[Stored data]:

● ● ● ● ●

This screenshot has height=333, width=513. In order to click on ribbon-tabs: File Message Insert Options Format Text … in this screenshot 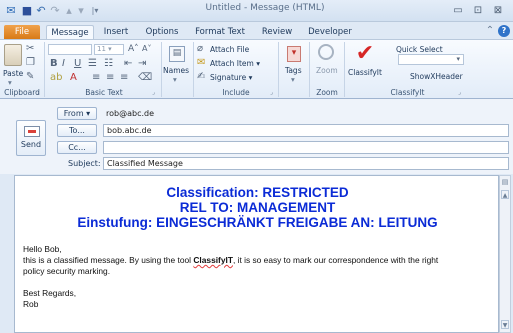, I will do `click(256, 30)`.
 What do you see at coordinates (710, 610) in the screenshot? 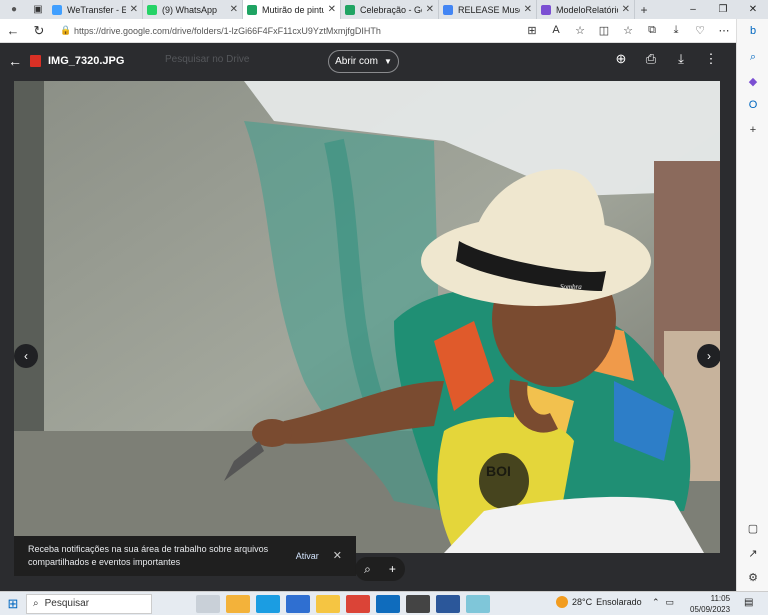
I see `clock-date: 05/09/2023` at bounding box center [710, 610].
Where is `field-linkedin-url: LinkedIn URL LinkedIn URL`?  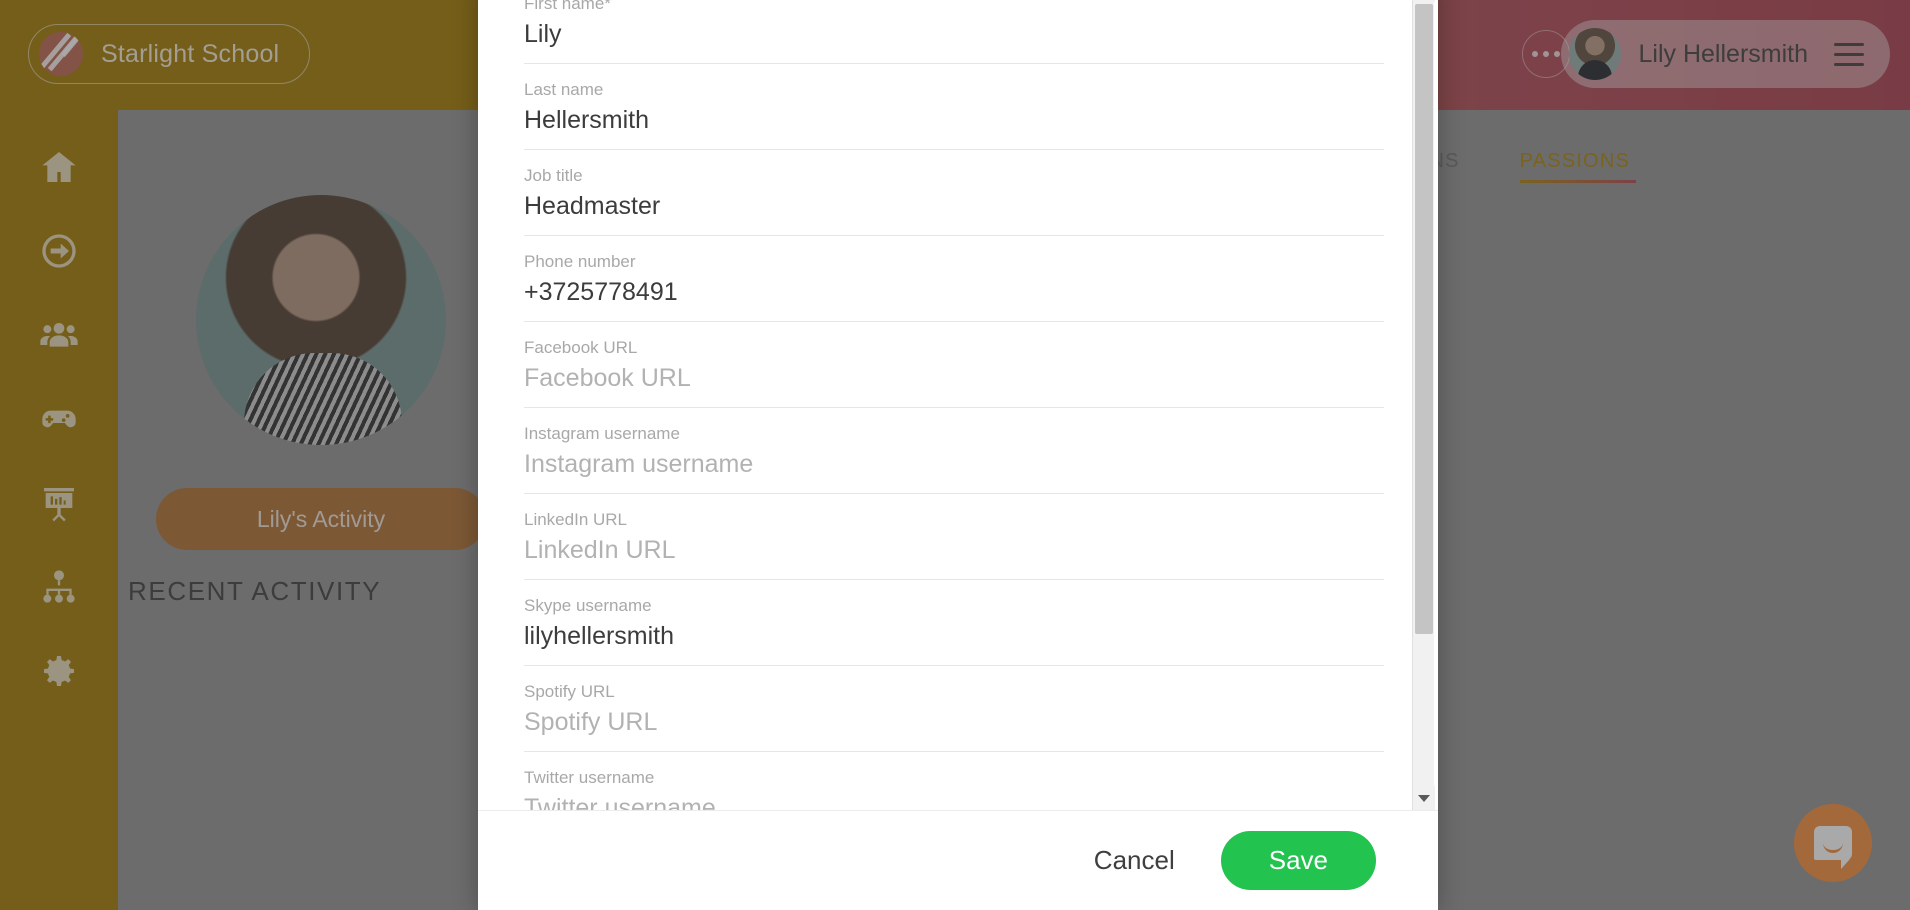 field-linkedin-url: LinkedIn URL LinkedIn URL is located at coordinates (954, 537).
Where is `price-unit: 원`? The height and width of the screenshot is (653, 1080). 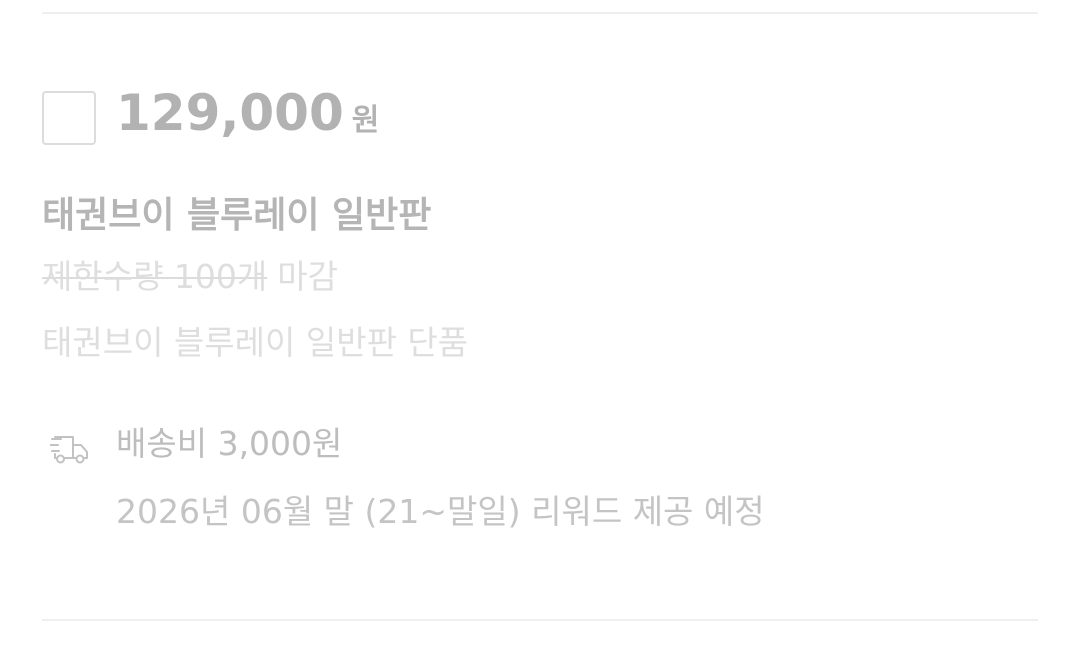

● ● ● ● ●

Return the items from the line containing "What do you" through the line containing "center [710, 610].", reproducing them exactly and leaving out the pictures.

[Answer to the exercise]:
 What do you see at coordinates (710, 610) in the screenshot? 
I see `clock-date: 05/09/2023` at bounding box center [710, 610].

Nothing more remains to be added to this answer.